I termosifoni si regoleranno con lo smartphone

Oggi con i nostri smartphone riusciamo a fare quasi tutto, grazie all’elevata tecnologia, e sprattutto grazie alle App. Ma possiamo andare oltre. Infatti molto presto i nostri smartphone saranno in grado di regolare da remoto la temperatura dei nostri termosifoni di casa, facendo sì che si possa misurare in tempo reale, il consumo energetico in maniera totalmente affidabile.

Sarà possibile grazie al progetto Ecothermo, del quale è protagonista l’Italia, con Regno Unito, Germania, OLanda e Repubblica Ceca.

Sono stai i fisici e gli ingegneri della starup Ingenia, che coordina il progetto con il Politecnico di Torino e l’Istituto Nazionale di Ricerca Metrologica (Inrim) a presentare i primi risultati.

Questo sistema si basa su sensori compatti, di ultima generazione (soft sensor) che si applicano sui termosifoni facendo sì che, ogni corpo scaldante si trasformi in una stazione di misura. In questo modo la regolazione è molto più affidabile di quella che avviene con le classiche valvole termostatiche presenti oggi nelle nostre case, perché si basa sulla misura diretta delle grandezze coinvolte nel calcolo dell’energia termica.

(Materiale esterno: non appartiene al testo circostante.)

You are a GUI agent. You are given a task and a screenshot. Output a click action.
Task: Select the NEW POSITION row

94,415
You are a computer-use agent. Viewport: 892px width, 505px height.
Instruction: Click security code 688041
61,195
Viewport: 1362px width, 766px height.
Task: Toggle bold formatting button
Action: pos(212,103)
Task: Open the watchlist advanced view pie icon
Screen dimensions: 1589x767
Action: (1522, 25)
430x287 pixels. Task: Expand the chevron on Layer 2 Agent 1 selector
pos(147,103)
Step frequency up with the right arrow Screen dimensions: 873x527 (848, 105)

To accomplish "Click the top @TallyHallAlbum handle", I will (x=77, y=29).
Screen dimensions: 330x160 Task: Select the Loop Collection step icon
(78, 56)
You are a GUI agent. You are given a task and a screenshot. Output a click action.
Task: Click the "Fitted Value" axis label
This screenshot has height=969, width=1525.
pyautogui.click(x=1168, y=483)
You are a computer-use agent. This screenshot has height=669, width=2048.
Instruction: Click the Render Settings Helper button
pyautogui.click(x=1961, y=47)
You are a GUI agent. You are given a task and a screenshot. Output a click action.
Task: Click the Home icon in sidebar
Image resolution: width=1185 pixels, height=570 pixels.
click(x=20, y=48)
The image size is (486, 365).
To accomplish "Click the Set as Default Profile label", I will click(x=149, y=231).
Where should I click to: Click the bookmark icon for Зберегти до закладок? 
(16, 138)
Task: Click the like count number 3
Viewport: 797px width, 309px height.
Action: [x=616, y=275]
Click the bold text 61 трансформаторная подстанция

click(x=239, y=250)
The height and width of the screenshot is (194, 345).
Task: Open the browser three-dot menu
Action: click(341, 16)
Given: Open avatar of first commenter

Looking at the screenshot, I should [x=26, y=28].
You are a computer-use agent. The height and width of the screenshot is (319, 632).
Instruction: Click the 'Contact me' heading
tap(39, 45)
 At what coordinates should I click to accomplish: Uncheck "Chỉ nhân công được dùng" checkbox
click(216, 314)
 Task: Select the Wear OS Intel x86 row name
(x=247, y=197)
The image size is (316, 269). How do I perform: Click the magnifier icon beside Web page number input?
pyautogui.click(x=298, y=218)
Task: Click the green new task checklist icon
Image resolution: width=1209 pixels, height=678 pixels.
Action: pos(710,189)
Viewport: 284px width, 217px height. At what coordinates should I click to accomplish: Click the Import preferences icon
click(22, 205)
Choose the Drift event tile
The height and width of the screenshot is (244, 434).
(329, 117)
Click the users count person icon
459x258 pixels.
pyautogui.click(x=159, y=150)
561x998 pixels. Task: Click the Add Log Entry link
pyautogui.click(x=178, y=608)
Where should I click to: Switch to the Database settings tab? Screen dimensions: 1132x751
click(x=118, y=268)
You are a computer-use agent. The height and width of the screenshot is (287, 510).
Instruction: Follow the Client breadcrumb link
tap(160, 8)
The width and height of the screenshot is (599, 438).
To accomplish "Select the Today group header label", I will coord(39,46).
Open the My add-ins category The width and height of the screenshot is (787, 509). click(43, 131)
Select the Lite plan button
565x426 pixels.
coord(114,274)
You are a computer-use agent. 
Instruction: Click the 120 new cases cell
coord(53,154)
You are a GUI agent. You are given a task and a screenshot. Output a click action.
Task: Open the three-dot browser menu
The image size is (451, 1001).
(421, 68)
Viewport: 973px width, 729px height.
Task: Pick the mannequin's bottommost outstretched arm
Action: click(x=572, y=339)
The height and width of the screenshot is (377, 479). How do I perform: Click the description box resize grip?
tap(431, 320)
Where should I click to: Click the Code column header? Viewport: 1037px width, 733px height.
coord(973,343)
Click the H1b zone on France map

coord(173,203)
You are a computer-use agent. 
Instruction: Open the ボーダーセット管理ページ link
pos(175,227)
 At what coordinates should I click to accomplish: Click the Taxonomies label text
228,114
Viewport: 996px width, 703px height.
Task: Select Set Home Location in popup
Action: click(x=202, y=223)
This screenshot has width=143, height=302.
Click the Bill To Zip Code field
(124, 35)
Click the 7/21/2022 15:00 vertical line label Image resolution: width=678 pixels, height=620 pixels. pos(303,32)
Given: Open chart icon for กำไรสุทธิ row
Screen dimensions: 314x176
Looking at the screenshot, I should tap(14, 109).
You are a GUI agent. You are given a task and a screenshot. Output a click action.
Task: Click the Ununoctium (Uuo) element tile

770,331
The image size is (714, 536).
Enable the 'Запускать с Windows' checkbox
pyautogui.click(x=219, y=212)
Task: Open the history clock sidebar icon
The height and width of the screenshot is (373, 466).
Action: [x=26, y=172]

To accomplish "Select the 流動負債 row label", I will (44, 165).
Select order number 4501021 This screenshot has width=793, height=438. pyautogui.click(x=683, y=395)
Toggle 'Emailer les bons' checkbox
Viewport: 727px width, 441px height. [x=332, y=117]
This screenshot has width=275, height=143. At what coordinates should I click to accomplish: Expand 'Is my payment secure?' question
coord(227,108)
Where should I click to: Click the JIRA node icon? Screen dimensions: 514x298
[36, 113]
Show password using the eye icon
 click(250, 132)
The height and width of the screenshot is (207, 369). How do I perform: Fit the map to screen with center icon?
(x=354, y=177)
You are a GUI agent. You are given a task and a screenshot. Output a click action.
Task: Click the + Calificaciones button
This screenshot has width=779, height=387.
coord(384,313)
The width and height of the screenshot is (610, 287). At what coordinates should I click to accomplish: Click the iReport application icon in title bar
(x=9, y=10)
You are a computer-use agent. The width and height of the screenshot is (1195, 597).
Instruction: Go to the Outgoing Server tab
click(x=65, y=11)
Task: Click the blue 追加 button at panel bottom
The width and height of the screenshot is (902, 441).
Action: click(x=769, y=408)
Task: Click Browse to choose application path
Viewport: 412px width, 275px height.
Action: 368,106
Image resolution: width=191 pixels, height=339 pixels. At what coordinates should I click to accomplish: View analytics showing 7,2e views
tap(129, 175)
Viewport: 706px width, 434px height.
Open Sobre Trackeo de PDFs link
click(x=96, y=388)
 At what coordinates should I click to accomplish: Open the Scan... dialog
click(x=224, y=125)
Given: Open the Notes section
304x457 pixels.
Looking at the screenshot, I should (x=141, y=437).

A tutto questo si unisce un sistema hardware e software per il controllo da remoto tramite un’apposita rete wireless appositamente studiata ad accogliere la mole di dati generati dai sensori. Per tarare e validare il sistema, l’Inrim si è dotato di un impianto di simulazione termofluidodinamica (mock-up) e di un campione di energia termica. Quest’ultimo, il primo in Italia, ha permesso di fornire la riferibilità alla catena nazionale dell’energia termica

”L’originalità di EcoThermo”, commenta il presidente dell’Inrim, Massimo Inguscio, “consiste nell’aver creato un sistema adatto anche agli impianti termoidraulici realizzati negli anni passati con tecniche e materiali non vantaggiosi dal punto di vista energetico. E’ questa la fetta di mercato cui guarda EcoThermo e che comprende l’80% degli impianti oggi in esercizio in Europa. Un business importante in cui l’Italia può giocare un ruolo decisivo”.